## DESCRIÇÃO DA TAREFA
Prossiga o texto sobre pressa e rigor durante a pandemia a partir da última frase.

---------- TEXTO FORNECIDO ----------

Tem que ser chata, exigente, perfeccionista, rigorosa, protocolar e metódica, caso contrário vai produzir pitacos falsos e não evidências. Tem que provar e comprovar, para que a partir de suas conclusões, o mundo tome o rumo certo. A conclusão apressada, superficial e equivocada, acaba gerando prejuízos, pânico ou mortes.

Durante uma pandemia existe uma pressa compreensível, mas que não deixa de ser inimiga da perfeição, resultando em mais idas, vindas e equívocos.

Quem não sabe que a pressa para obter uma vacina, aumenta o risco de insucesso e problemas depois. Quem não viu a informação sem provas de que assintomáticos não transmitem o vírus, provocando hesitação na formulação de políticas de prevenção. Que divulgar aos quatro ventos um tratamento como muito efetivo, antes dos estudos clínicos, faz a população relaxar na prevenção e sofrer mais contaminação.

---------- REGISTROS EXTRAÍDOS ----------

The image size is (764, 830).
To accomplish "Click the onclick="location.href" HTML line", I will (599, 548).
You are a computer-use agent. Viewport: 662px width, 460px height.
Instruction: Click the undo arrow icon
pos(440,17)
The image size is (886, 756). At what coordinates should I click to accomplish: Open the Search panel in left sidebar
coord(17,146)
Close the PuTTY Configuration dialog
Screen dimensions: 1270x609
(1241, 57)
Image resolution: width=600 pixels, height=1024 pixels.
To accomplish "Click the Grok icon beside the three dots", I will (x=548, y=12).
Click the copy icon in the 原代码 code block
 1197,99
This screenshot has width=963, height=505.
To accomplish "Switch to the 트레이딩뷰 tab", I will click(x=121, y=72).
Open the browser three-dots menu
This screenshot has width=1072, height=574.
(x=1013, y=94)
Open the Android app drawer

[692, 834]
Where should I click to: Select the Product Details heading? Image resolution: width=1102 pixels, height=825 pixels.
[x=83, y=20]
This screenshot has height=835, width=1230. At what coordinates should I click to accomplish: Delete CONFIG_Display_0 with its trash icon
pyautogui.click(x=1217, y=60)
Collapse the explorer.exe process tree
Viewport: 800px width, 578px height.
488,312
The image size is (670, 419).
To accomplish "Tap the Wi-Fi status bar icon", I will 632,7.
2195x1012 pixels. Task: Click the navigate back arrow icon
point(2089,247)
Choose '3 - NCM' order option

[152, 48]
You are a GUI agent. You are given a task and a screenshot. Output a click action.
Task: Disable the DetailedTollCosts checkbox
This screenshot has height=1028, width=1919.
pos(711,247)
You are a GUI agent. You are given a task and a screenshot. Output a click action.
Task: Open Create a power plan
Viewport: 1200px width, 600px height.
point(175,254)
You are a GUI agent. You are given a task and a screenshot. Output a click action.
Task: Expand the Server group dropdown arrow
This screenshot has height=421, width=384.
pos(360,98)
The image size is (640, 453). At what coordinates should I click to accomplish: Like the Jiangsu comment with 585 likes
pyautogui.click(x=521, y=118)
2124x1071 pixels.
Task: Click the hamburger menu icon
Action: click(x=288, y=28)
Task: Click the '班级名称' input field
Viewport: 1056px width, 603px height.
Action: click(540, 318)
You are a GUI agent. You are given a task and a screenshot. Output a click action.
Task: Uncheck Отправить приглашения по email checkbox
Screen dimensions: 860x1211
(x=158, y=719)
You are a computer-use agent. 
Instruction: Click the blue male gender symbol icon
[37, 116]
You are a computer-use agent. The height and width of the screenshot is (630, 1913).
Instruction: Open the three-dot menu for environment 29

----------

## RESPOSTA DA TAREFA
A pressa é justa, mas a boa intenção não é suficiente para atropelar os rituais da ciência.

Há pouco, “conclusões” ganharam manchetes sobre a transmissão e a reinfecção. Notícias de que a detecção do RNA viral (RT-PCR) por semanas no mesmo paciente deveria prolongar seu isolamento. À primeira vista faz sentido, mas a ciência é bonita por isso, será verdade se for demonstrado que além da presença do material genético do vírus, estiver ocorrendo replicação e transmissão. Muitos estudos demonstraram que a simples presença do RNA não indica que haja a transmissão, portanto para se chegar à recomendação de prolongar o isolamento, que teria enorme repercussão, seria preciso um passo a mais na pesquisa. Como exemplo, em 108 casos testados RNA positivos de forma persistente, em nenhum foi encontrado vírus infectante em culturas de células.

Com relação à reinfecção, existem critérios para defini-la, exatamente para não permitir que um falso positivo ou negativo em testes tão problemáticos, resultem em conclusão errada. Para afirmar que houve reinfecção não basta ter duas gripes, não basta ter dois testes positivos em tempos diferentes. O sequenciamento genético demonstrando cepas diferentes é exigência fundamental para comprovar a reinfecção. Se não for feito, continua sendo caso suspeito, deve ser publicado, mas não é uma evidência científica de reinfecção.